Thomas Keller’s recipe says to put the bag in a circulated bath at 85°C and then drop the temperature down to 82°C. Unfortunately, we’ve known a lot of people who forget to lower the temperature… which means scrambled anglaise. We prefer to drop it in at 82°C and let it ride.
I had read about sous-vide anglaise while I was in France… The doubt now comes from comparing this sous-vide Anglaise to the way Seiji Yamamoto uses…
What happens if you don’t haev a commercial vacuum chamber and only get “most” of the air out using a Foodsaver? Will this still work?
Do you think the difference between the sous-vide version and the Ziploc version was because of the de-aerating the from the vacuum machine? Or do you think the vacuum somehow altered the base in some other way? (or that the ziploc was unable to completely remove the air). For those of us with just a wimpy FoodSaver, I wonder if you could de-aerate the base first in one of the sturdy vacuum canisters before sealing it in a bag? Oh how I wish I had the means to test for myself!
Interesting questions. The next time I teach a sous vide class I’ll try to remember to de-aerate and put one in a ziploc to test. I’ll report back.
I think since its fluid the foodsaver may suck out the creme as well.
Grant Achatz demoed a sous vide tuerkey at home, he just pushed the air out with his hands and that seemed to do the trick for him.
What I am wondering with the Anglaise is, what happens with bacteria? I thought to kill those I actually do a quick sear to sous vide meats?
Will freezing kill them off as well? What happens if I want to do creme brulee?
Anglaise is cooked at a high enough temperature to kill whatever is in the bag (but not to sterilize spores). When we use ziplocs, which we do a lot, we submerge the bag under water so that the displaced air doesn’t want to creep back in. Only the very corner is open and out of the water.
I’m trying to develop a sort of gnocchi of anglaise that is pipped out of a bag onto a sugared surface, brulee’d. However, I’m failing in recognizing the point where anglaise becomes a ‘set’ custard. Have you the time to suggest pointer in the matter?

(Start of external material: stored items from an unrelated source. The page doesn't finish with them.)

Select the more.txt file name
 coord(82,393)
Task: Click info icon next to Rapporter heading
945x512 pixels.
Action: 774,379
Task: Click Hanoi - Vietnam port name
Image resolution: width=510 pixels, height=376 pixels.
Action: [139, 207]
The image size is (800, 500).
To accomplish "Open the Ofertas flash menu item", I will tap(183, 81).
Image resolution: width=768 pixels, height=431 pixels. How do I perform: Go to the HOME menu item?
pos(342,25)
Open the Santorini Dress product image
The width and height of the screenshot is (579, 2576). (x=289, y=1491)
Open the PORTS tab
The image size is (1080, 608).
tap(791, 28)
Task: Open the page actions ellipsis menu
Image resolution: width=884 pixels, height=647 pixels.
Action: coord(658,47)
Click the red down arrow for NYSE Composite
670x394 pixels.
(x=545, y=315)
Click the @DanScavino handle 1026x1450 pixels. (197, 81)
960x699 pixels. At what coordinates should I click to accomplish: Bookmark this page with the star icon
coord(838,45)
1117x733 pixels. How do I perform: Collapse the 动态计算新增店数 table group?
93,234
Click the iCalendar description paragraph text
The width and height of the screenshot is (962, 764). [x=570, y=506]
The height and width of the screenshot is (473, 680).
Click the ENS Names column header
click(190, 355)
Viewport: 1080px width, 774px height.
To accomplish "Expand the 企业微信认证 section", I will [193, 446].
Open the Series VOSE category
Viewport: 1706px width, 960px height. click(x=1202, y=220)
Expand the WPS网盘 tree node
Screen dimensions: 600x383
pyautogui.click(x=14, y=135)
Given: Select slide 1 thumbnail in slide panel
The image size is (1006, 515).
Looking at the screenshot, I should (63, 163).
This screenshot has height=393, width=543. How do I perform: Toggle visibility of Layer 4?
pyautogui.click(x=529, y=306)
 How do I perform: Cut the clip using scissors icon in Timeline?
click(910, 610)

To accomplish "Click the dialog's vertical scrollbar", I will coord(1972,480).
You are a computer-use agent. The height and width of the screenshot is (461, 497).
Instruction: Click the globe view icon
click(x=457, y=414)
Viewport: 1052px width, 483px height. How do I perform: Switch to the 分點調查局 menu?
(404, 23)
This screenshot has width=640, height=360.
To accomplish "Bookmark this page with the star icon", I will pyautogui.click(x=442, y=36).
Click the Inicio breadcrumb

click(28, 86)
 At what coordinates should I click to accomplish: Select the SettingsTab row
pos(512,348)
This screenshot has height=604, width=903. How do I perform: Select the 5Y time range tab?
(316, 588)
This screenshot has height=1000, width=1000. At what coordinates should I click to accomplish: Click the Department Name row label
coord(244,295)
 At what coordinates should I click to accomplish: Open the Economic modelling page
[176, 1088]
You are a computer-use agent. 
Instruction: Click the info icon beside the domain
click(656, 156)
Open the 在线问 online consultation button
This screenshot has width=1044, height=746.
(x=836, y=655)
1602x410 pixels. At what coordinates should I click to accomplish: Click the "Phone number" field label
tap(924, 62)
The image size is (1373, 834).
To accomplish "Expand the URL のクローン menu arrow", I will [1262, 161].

According to the recipe (Courtesy of PolyScience): 1 vanilla bean, split in half and seeds
removed, pods and seeds reserved. What do I with the reserved pods & seeds?
Oliver, throw the pods into the bag when you cook the anglaise. Remove them after you cut open the bag.
Doesn’t cooking the creme anglaise at 82 C will make the ice cream base taste eggy? because egg yolks coagulate at 72 C, and heating them to 82 C will give it egginess that we don’t want.
Now, cooking it at 65 C like in the fat ducks will post a problem too. Cooking eggs at 65 C will not destroy the Salmonella; they must be cooked to a temperature of at least 160°F (71°C) which will make it eggy. I’m confused!
Howdy,
65 C is more than plenty to pasteurize the egg yolks, but they won’t thicken up at those temps in an anglaise base (at least not in a reasonable amount of time). Egg yolks will be just set at 64 C when cooked in the shell. Out of shell yolks appear to set higher. Mixed with sugar, salt, milk and cream they set higher still. 82 won’t produce an eggy taste providing you don’t cook too long. 15 minutes and the anglaise is nappant -20-22 minutes and it is thick. Any longer and the sauce does get eggy, especially if there is air in the bag. Lower temps (like 65 C) will provide the totally clean taste like Sam Mason used to make at WD50 and Tailor, but the base won’t be as thick as a traditional anglaise.
the 160 F number for pasteurization is for instant pasteurization (like 15 seconds). 65 C is fine when you are cooking for minutes.